▼

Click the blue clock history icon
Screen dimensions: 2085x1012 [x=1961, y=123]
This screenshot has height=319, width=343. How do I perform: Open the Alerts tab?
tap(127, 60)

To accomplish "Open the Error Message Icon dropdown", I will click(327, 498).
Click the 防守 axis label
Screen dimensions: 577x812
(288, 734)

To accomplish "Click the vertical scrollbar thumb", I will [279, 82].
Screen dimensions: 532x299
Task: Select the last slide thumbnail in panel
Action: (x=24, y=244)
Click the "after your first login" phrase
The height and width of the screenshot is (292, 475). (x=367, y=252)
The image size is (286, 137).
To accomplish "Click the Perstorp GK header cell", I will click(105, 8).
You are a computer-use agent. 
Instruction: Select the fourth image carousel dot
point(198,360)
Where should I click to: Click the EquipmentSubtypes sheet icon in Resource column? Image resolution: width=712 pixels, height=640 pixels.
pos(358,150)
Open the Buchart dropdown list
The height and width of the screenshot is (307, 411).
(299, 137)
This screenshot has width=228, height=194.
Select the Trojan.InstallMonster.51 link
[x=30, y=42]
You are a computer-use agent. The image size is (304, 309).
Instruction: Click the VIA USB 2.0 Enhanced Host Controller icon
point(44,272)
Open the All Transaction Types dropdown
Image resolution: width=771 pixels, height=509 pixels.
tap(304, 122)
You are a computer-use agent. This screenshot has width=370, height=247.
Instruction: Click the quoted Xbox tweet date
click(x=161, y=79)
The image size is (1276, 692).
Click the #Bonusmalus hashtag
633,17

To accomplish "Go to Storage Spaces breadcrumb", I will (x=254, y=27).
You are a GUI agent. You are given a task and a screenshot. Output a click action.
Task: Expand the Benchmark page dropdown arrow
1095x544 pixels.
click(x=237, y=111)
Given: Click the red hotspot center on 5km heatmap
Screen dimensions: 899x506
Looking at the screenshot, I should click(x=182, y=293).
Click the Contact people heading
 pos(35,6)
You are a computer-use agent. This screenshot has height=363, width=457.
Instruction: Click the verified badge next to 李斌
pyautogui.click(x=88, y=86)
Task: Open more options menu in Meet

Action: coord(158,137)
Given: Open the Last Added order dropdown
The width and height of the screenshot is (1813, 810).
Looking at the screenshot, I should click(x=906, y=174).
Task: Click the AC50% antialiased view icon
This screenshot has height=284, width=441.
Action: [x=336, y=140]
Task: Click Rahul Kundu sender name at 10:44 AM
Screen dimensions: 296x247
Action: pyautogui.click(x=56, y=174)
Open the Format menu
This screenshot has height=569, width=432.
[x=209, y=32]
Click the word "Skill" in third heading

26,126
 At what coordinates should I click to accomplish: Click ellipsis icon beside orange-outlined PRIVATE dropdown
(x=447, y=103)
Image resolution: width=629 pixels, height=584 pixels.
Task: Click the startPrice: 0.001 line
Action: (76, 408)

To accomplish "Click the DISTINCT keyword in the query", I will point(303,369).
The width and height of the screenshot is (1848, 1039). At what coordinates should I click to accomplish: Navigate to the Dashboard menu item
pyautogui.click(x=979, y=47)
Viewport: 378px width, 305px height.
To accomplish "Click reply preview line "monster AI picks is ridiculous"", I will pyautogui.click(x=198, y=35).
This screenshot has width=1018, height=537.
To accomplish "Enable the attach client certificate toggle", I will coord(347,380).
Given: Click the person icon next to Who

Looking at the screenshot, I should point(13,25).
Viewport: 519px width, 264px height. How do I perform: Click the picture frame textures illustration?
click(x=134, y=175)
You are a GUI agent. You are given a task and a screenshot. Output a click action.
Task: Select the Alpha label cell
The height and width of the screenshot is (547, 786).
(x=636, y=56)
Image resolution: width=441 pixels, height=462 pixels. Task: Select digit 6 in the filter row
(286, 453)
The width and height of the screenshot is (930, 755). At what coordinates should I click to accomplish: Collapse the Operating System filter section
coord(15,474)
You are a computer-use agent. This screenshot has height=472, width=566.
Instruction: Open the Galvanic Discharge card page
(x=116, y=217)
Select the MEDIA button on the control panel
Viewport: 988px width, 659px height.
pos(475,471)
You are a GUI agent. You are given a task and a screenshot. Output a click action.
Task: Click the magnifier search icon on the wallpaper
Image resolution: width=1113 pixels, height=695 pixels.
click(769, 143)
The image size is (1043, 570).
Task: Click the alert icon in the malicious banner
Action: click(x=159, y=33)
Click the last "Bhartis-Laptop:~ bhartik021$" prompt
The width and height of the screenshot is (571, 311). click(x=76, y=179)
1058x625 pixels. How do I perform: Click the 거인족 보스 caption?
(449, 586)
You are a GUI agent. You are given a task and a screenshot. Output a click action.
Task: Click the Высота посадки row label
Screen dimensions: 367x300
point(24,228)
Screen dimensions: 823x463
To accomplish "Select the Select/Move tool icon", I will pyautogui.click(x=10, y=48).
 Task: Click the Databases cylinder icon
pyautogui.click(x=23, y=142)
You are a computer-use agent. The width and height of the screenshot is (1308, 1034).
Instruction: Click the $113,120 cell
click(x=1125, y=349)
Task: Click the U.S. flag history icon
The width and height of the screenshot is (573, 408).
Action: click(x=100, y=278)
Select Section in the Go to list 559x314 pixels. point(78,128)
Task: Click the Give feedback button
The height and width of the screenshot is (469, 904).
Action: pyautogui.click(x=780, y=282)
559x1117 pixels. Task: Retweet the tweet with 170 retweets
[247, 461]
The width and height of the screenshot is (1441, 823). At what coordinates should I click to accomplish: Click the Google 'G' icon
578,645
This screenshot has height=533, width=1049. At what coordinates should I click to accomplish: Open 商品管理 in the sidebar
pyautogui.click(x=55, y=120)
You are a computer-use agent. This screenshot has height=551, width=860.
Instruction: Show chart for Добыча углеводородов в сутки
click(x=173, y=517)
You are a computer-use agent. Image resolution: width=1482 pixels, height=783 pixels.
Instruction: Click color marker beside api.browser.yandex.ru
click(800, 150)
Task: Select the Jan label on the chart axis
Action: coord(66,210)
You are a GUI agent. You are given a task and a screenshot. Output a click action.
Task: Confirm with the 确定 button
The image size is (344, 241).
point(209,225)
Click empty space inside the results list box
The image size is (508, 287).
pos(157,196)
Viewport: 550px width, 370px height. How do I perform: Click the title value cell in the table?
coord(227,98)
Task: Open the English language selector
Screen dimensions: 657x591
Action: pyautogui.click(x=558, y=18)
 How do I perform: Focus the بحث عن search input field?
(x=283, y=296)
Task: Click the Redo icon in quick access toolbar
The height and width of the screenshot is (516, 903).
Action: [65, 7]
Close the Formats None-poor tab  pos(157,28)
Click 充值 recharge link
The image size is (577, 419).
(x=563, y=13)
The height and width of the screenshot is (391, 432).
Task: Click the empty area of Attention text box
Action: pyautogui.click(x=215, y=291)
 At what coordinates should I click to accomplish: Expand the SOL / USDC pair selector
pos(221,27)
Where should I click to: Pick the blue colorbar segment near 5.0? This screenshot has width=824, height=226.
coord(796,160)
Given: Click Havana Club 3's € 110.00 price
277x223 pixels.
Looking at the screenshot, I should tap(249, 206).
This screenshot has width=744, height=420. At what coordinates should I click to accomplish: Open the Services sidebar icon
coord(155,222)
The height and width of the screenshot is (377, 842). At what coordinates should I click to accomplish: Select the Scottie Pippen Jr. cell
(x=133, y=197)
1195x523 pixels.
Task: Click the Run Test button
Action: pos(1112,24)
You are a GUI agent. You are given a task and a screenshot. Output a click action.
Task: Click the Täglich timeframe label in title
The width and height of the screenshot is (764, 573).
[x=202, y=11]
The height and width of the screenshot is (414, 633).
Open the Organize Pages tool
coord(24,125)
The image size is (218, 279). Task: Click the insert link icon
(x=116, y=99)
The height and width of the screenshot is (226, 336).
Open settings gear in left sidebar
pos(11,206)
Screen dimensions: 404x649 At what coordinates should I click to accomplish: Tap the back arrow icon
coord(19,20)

▲

#### [DESCRIPTION OF THE TASK]
The response must consist solely of the lines from the top of the records through the line holding "has height=363, width=457.", copied word for word.

#### [SOLUTION TO THIS EXERCISE]
Click the blue clock history icon
Screen dimensions: 2085x1012 [x=1961, y=123]
This screenshot has height=319, width=343. How do I perform: Open the Alerts tab?
tap(127, 60)

To accomplish "Open the Error Message Icon dropdown", I will click(327, 498).
Click the 防守 axis label
Screen dimensions: 577x812
(288, 734)

To accomplish "Click the vertical scrollbar thumb", I will [279, 82].
Screen dimensions: 532x299
Task: Select the last slide thumbnail in panel
Action: (x=24, y=244)
Click the "after your first login" phrase
The height and width of the screenshot is (292, 475). (x=367, y=252)
The image size is (286, 137).
To accomplish "Click the Perstorp GK header cell", I will click(105, 8).
You are a computer-use agent. 
Instruction: Select the fourth image carousel dot
point(198,360)
Where should I click to: Click the EquipmentSubtypes sheet icon in Resource column? Image resolution: width=712 pixels, height=640 pixels.
pos(358,150)
Open the Buchart dropdown list
The height and width of the screenshot is (307, 411).
(299, 137)
This screenshot has width=228, height=194.
Select the Trojan.InstallMonster.51 link
[x=30, y=42]
You are a computer-use agent. The image size is (304, 309).
Instruction: Click the VIA USB 2.0 Enhanced Host Controller icon
point(44,272)
Open the All Transaction Types dropdown
Image resolution: width=771 pixels, height=509 pixels.
tap(304, 122)
You are a computer-use agent. This screenshot has width=370, height=247.
Instruction: Click the quoted Xbox tweet date
click(x=161, y=79)
The image size is (1276, 692).
Click the #Bonusmalus hashtag
633,17

To accomplish "Go to Storage Spaces breadcrumb", I will (x=254, y=27).
You are a GUI agent. You are given a task and a screenshot. Output a click action.
Task: Expand the Benchmark page dropdown arrow
1095x544 pixels.
click(x=237, y=111)
Given: Click the red hotspot center on 5km heatmap
Screen dimensions: 899x506
Looking at the screenshot, I should click(x=182, y=293).
Click the Contact people heading
 pos(35,6)
You are a computer-use agent. This screenshot has height=363, width=457.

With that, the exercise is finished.